In a process that can only be described as abuse, I managed to chip a gear tooth in my new Servo360, rendering it kinda cluncky. Rather than discarding it, I realized that its internal encoder still worked just fine but would work better with a free-running shaft, which meant discarding the gear train. That much was easy to do: just remove the four long screws holding everything together, pop the gears out, and put it back together. The only tricky part was getting the middle gear out, since it's underneath the output shaft gear. But that was remedied by removing the middle gear's shaft and just sliding it out. Here's what was left:
Then I thought it would be nice to eliminate the fourth wire lead, leaving a nice compact three-wire cable for the encoder. That's when things got -- well -- messy. Here's what the wiring looked like before the mods I made:
It would have been simple to remove the yellow wire and the white wire and to solder the white wire where the yellow one was. And that's what I should've done, but I had more ambitious plans. I thought it would be cool to remove the motor/driver assembly to play with later on and proceeded to remove both sets of red and black wires and to solder the ones from the cable directly onto the encoder board. After doing so, I realized that the two sets of red wires were not connected together. There's a voltage regulator on the motor driver board that provides the encoder's power. No biggie, I thought: I'll just always run the encoder on 5 volts. Then I looked at the datasheet for the Servo360, which specifies that the PWM output is 0 and 3.3V. Nuts!

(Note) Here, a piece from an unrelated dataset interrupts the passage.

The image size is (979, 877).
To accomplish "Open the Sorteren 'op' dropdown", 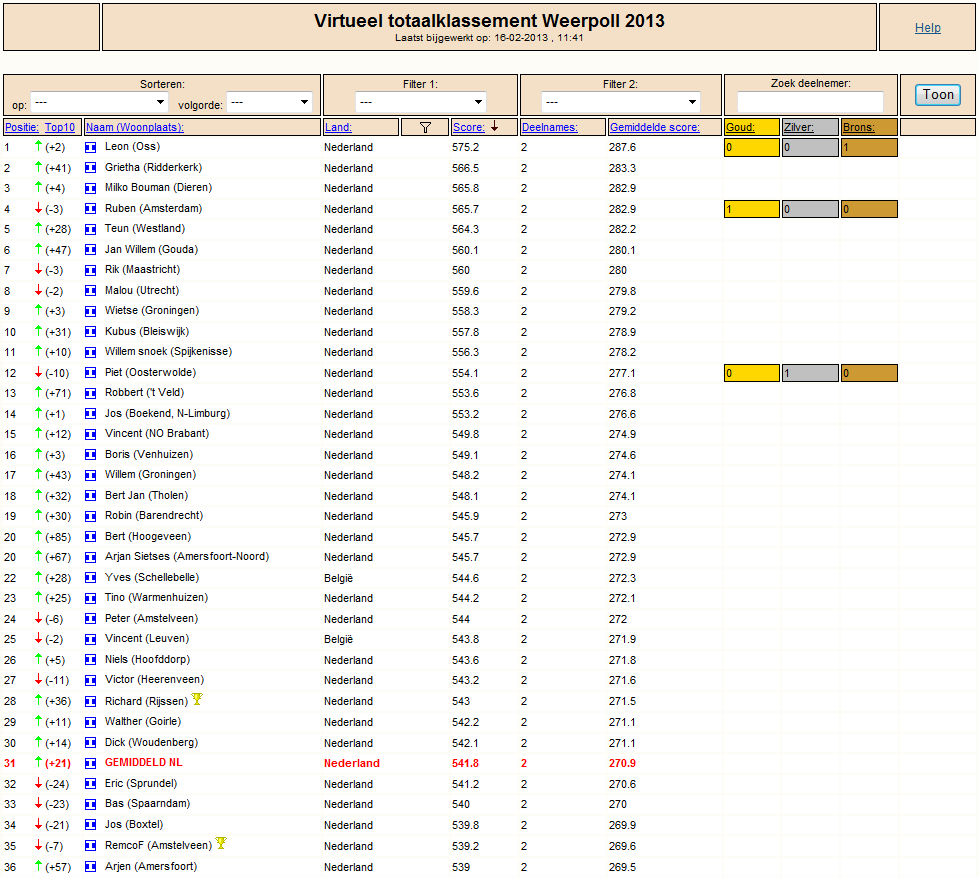I will coord(100,102).
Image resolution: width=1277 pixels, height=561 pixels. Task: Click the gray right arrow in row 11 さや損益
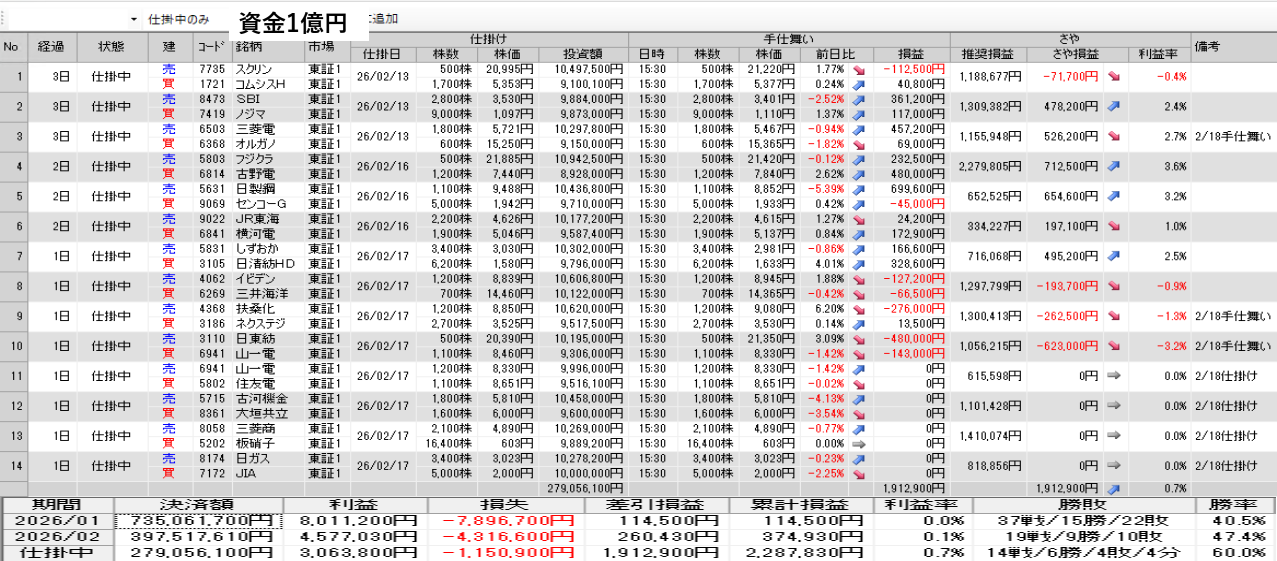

But maybe the encoder can still run on 5V? I looked up the datasheet for AS5600 Hall-effect chip used in the encoder. Lo and behold! It can
run on 5V. But there's a catch: to do so it has to be wired differently, along with an additional filter cap. So I checked for a tell-tale short between the chip's pins 1 and 2 and, indeed, it was there. So no chance to run it on 5V without some major surgery. Nuts, again!
So I undid all the wiring I had so patiently soldered and put everything back the way it was, except for soldering the white wire to the encoder board:
Finally, for good measure, I jumpered the original pad for the white wire to ground to keep the motor controller from responding to noise:
That's all for the wiring. However, since the yellow wire was completely removed, the remaining three wires were loose in the little rubber strain relief. So to remedy that, I added a dab of hot-melt glue to the inside to keep them from pulling out:
From there, it was just a matter of reassembling and testing. Amazingly it worked. Now I have a nice absolute encoder with a ball-bearing output shaft that turns freely! And it's still a bargain at the Servo360's retail price!